**What is expected:** Look through the data below, tally the lines where "computer" occurs, and write the total alone.

**Exercise input:**
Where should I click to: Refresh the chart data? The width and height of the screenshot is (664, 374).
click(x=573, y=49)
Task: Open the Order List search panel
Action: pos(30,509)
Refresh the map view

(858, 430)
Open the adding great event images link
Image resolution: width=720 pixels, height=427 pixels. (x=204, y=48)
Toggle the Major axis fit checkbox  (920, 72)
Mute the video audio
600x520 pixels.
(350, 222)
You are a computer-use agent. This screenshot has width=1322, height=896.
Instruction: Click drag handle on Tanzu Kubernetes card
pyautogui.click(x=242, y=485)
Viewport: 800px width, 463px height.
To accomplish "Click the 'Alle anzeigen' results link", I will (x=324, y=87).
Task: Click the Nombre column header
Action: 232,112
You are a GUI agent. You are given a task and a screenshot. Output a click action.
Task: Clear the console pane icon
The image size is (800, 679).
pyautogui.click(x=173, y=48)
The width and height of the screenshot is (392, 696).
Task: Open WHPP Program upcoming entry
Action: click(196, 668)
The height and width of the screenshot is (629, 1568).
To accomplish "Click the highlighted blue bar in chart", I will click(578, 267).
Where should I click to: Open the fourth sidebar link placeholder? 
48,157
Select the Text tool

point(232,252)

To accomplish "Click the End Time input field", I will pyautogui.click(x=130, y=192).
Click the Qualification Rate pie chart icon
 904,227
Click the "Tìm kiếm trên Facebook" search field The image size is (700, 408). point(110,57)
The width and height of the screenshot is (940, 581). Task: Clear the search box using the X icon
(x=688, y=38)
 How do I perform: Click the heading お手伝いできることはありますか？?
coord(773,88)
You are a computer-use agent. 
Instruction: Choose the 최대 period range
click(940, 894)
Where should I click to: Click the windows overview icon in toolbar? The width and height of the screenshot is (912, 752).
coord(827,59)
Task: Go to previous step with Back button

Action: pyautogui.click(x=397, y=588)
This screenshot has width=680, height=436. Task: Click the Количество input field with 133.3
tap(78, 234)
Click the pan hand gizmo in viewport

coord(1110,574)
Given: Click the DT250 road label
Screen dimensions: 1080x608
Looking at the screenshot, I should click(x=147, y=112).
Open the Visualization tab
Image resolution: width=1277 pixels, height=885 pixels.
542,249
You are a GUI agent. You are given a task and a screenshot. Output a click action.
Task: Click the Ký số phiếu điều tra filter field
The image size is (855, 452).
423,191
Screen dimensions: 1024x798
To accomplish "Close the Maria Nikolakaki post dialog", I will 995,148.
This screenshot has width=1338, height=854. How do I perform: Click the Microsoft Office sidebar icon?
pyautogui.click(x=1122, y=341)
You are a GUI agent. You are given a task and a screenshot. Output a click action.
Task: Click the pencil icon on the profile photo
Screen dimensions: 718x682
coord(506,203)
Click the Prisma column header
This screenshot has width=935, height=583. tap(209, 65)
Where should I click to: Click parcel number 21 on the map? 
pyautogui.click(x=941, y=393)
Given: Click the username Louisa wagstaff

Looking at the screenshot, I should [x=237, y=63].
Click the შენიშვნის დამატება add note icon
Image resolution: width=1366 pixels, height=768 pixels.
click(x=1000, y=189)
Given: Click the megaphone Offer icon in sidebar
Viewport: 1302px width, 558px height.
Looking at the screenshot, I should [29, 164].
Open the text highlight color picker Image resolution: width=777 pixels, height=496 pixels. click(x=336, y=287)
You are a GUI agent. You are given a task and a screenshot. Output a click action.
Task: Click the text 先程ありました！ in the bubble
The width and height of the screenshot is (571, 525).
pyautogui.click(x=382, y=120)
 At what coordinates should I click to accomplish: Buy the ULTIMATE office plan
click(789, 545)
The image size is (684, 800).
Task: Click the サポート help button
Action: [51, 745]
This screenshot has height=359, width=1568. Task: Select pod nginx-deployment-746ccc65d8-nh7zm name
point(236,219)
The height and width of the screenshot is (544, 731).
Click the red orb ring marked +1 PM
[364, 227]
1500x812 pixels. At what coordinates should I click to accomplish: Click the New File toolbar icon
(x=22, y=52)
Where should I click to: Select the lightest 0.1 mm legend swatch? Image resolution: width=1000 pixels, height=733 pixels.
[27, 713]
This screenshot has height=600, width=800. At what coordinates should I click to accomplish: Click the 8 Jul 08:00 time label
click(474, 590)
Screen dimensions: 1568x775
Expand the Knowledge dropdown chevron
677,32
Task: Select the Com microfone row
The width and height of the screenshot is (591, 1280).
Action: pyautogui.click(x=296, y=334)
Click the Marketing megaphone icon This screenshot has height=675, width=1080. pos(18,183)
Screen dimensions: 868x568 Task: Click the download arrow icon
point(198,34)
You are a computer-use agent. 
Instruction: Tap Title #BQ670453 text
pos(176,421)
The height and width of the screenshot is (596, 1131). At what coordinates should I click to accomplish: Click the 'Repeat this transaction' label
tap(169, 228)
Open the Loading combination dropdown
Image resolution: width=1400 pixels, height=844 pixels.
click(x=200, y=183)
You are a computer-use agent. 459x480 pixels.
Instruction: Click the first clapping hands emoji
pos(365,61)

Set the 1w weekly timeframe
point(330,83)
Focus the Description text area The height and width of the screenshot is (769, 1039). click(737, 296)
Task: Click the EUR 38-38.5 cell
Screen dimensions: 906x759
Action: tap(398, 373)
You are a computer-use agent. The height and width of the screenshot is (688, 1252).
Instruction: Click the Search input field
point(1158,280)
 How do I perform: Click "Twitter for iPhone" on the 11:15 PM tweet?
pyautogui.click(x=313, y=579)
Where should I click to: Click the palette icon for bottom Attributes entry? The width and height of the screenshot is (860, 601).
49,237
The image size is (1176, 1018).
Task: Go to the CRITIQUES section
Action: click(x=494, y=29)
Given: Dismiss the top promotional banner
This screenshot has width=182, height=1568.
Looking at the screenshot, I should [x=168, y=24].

**Solution to this problem:** 5